In honor of Jewish American Heritage Month, Associate Vice President Susannah Rosenblatt wrote about what Judaism means to her family and how she is passing down traditions to her two sons.
I am the child of an interfaith marriage. My dad’s family is Jewish, from the Bronx by way of Romania and Yonkers. Growing up, the kids played stickball in the street and he and my uncle saved a jar of dirt from the old Polo Grounds baseball stadium where the New York Giants played. My mother’s family was Methodist, from the farms and factories of the Carolinas, where they went to church every Sunday and grew tomatoes in the summertime.

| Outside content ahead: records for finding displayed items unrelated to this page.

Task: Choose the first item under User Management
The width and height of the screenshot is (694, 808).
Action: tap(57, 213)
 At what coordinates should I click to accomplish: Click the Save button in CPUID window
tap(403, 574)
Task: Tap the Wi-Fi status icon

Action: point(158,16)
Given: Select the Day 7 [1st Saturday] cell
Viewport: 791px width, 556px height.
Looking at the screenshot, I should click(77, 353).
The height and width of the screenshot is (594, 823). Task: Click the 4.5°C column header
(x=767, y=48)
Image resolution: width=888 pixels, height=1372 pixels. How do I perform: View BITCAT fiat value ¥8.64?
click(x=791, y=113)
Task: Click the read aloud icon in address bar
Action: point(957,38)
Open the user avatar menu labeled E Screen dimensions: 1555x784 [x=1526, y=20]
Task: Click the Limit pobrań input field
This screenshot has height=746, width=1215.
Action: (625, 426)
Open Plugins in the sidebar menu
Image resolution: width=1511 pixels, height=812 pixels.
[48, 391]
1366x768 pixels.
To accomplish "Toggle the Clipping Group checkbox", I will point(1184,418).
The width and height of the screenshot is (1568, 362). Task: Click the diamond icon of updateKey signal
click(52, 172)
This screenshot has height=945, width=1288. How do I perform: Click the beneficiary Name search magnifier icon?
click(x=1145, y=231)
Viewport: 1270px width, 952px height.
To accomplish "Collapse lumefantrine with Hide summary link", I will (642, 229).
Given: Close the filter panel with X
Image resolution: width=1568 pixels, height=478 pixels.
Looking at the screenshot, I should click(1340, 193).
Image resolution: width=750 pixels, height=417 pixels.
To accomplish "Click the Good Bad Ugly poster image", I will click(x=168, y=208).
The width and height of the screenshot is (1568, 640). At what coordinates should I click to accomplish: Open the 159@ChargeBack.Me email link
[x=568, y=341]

In my family, two cultures meant a smorgasbord of family rituals — lighting the menorah for Hanukkah and traveling to Nana’s house for Santa Claus to find us on Christmas morning. My parents never pressured me to choose a faith tradition. As a result, I’m a little bit of everything, observing the unique combination of holidays that were meaningful to my family. And my husband grew up interfaith like me, and finds comfort in the Hebrew prayers he sang when he was small.
Now, as a mom to two boys, I create the meaning and magic of custom and belief. I want my sons to recognize and be proud of the generations who came before.
I never went to Hebrew school, never had a bat mitzvah. I studied biblical Hebrew in college to try to fill in the gaps. I’ve always been drawn to stories of the Holocaust, and traveled to the chilling spot at Auschwitz where the train tracks simply stop — the end of the line.
I want my children to understand they are part Jewish, to know the music of ancient words and ideas, to be proud of ancestors who persevered in the face of persecution, to fight against hate. Yet as a largely secular person, I don’t want this teaching to feel forced or fake.
PJ Library offered the perfect opportunity to cultivate an important cultural connection in my toddler and second grader. Free, Jewish-themed age-appropriate kids books arrive every month. My older son has learned a Yiddish word or two and explored the Passover story leading up to our family seder. My younger son chews on colorful board books illustrated with cheerful forest animals baking hamantaschen for Purim. They’re learning, in their own way as we snuggle at bedtime, what it means to be Jewish. I’m learning right beside them.
One discovery: There’s no right way to be Jewish. What I am certain of is the Jewish values —the human values, really —I hope to instill in their hearts. A love of learning, curiosity and inquiry; a desire for justice, or tikkun olam in Hebrew, to heal the world. Open-mindedness and respect for the worth and dignity of all; gratitude and practicing peace.
Those are the values I work toward at Fenton, and endeavor to embody every day. Together, one page at a time, my boys and I are growing together. For that precious gift, I offer the Hebrew word for thank you that I conveniently picked up from my two-year-old’s board book of the same name: todah.